***** Extracted material *****

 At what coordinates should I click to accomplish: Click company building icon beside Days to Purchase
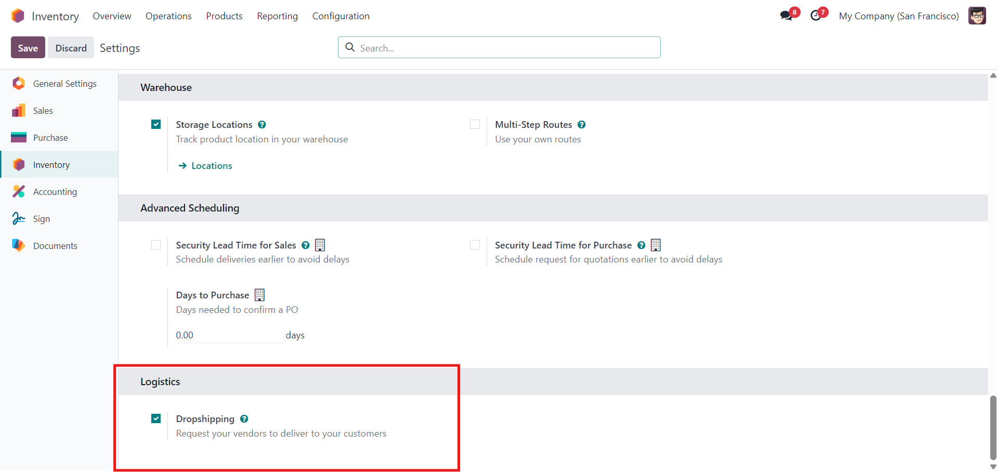point(259,295)
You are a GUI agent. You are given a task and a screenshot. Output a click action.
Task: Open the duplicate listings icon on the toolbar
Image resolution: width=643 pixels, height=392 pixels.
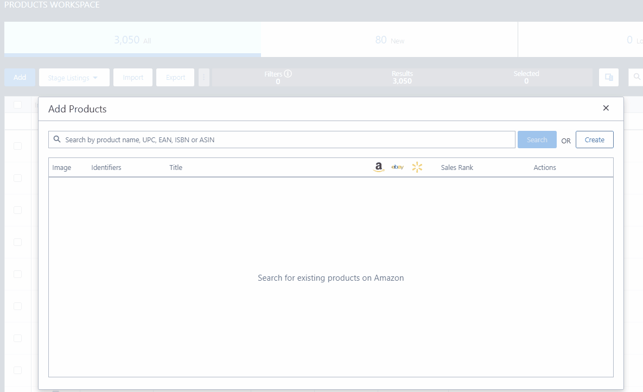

*****

Reproduce every line of the records above verbatim, leaving out the pictures.

 At what coordinates should I click to accomplish: Click company building icon beside Days to Purchase
point(259,295)
You are a GUI agent. You are given a task and a screenshot. Output a click action.
Task: Open the duplicate listings icon on the toolbar
Image resolution: width=643 pixels, height=392 pixels.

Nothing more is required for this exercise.